*Exercise*.
Retype the items from the line with "Where should I click to: Click the red" up to and including the line with "point(21,21)", keeping every character as it appears.

Saved entries
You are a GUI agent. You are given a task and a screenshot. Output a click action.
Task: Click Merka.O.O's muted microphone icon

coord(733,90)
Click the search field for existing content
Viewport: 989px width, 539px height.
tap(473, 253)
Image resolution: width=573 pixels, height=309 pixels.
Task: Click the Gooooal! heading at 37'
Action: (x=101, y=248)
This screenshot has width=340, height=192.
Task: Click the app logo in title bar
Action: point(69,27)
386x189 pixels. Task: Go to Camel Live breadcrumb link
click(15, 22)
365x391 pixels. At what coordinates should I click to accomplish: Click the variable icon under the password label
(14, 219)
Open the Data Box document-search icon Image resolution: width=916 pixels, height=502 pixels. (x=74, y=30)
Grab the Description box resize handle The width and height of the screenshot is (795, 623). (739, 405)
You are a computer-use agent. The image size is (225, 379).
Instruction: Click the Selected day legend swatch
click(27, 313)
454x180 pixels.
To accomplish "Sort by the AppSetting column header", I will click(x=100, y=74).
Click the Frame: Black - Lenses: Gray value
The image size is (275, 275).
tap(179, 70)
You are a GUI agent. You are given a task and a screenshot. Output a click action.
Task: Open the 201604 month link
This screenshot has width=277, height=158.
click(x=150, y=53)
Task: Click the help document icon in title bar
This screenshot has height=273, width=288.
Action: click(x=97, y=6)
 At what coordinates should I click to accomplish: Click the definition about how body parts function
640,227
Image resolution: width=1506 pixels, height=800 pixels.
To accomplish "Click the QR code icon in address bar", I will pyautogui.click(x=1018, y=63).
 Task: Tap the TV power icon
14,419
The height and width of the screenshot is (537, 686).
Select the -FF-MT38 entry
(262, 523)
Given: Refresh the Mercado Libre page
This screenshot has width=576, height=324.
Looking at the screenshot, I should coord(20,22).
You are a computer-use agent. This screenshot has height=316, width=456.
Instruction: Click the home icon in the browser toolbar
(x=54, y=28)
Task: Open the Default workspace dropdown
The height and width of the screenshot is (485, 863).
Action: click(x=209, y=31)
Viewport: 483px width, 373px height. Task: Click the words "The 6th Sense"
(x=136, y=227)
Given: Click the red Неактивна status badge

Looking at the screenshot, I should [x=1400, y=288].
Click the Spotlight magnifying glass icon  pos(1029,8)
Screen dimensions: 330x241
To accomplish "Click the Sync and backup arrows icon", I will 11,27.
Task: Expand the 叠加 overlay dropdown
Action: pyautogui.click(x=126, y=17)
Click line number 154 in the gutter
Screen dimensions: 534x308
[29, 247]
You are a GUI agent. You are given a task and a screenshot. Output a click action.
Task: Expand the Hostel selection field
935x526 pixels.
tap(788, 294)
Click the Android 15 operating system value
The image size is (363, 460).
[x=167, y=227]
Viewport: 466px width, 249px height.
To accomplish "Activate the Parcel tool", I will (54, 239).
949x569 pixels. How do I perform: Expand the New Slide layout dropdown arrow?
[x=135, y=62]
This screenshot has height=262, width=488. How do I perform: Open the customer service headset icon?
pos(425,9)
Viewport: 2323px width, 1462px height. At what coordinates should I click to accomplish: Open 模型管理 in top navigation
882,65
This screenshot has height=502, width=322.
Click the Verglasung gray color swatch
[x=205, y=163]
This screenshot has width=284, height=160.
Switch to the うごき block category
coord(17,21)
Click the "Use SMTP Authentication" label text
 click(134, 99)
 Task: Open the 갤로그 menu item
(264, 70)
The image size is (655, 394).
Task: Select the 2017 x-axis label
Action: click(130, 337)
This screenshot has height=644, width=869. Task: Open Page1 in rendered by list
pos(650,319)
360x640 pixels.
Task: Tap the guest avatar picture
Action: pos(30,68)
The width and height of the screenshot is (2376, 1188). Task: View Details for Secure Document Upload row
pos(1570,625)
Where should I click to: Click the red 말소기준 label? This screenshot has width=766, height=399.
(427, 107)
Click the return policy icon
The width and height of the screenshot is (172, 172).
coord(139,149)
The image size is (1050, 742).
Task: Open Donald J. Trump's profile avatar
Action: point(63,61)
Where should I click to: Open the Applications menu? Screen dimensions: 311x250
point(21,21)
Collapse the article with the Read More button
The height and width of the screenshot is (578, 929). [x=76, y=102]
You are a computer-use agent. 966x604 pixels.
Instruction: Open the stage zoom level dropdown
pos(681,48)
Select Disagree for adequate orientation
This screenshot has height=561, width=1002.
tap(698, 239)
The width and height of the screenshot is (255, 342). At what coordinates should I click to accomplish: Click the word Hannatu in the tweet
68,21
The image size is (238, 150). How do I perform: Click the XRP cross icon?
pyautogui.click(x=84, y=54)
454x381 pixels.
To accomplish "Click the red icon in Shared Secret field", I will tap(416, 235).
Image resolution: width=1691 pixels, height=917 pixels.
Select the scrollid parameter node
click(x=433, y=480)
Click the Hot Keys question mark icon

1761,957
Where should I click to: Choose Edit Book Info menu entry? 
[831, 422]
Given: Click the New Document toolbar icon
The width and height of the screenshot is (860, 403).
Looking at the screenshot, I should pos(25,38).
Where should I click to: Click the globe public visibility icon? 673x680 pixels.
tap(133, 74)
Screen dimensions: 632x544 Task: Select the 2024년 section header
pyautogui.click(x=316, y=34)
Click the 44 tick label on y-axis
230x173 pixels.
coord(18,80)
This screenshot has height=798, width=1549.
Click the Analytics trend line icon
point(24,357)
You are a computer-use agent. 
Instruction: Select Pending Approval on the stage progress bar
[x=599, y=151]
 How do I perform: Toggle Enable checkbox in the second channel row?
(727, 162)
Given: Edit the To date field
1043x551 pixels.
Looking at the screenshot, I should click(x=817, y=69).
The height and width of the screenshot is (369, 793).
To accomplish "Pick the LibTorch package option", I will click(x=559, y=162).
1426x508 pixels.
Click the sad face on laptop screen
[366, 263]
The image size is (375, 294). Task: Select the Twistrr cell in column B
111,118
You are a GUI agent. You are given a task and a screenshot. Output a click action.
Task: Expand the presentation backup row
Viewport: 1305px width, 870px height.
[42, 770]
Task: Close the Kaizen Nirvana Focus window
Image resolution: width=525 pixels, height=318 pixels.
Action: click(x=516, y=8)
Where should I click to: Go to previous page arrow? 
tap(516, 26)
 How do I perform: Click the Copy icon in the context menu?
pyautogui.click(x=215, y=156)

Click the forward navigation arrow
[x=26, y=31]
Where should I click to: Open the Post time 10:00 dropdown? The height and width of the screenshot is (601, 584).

*Solution for this task*.
Where should I click to: Click the red 말소기준 label? This screenshot has width=766, height=399.
(427, 107)
Click the return policy icon
The width and height of the screenshot is (172, 172).
coord(139,149)
The image size is (1050, 742).
Task: Open Donald J. Trump's profile avatar
Action: point(63,61)
Where should I click to: Open the Applications menu? Screen dimensions: 311x250
point(21,21)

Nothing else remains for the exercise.